Once again, terrorists struck, slaughtering 174 people in Mumbai in a crisis that may have been malevolently designed to blast the adversarial nuclear neighbors India and Pakistan into war.
Once again, world leaders fear that another conventional war between India and Pakistan could go nuclear -- even as both governments utter all the usual assurances that they can keep their nukes under control.
Once again, world leaders need to recall the frighteningly candid words of a former Pakistan Army general who explained to me years ago how in a conventional weapons clash between India and Pakistan, even a well-intentioned, highly-trained general such as he was could inadvertently start a nuclear war. And how the initial nuclear launch would not only be responded to but would instantly escalate tenfold -- a catastrophe that would not only obliterate the region but would have severe global consequences
The warning spoken by retired Brig. Gen. Feroz Khan in my interview with him in 2002 reads like a warning call today.
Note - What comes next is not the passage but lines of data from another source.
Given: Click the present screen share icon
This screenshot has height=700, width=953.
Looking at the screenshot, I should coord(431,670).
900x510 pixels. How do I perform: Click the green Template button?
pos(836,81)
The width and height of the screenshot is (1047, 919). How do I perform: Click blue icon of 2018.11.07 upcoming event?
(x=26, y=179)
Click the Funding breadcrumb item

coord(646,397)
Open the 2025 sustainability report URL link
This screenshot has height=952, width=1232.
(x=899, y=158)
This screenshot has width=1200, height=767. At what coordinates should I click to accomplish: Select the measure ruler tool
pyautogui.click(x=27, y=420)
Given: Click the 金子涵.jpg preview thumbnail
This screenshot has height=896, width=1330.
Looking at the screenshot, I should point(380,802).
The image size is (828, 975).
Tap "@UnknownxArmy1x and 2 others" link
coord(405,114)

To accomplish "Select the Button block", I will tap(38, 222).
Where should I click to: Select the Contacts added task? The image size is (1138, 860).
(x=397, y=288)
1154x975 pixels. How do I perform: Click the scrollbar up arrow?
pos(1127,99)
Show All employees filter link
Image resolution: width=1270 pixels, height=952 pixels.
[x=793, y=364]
We spoke at a time when India and Pakistan seemed headed toward yet another ground war over the disputed bucolic region of Kashmir -- after Pakistan-based guerrillas of Lashkar-i-Taiba attacked India's Parliament. Now India says last month's Mumbai murderers were trained inside Pakistan by the same militant group, which is linked to elements of Pakistan intelligence.
Once the conventional war breaks out, the fog of war sets in. And during war you have deceptions. You have misperceptions. You have communications breakdowns. Things get heated up.
The retired general noted that "nuclear weapons ... are normally kept in peacetime, or even during the crisis, under a certain set of conditions where safety is more important than effectiveness."
Time can be the ultimate enemy in a war between nuclear next-door neighbors. Because missiles are launched just minutes from their targets. And nuclear decisions sometimes need to be made instantly -- by generals in the field -- not civilian leaders in the capitals.
The former Pakistan general cited three scenarios where a general in combat might have to issue an order to retaliate without having sufficient time to know for sure whether the enemy has actually attacked with a weapon carrying a nuclear warhead.
That is why India and Pakistan dare allow terrorists to blast them into an unwanted war. And world leaders dare not allow it to happen.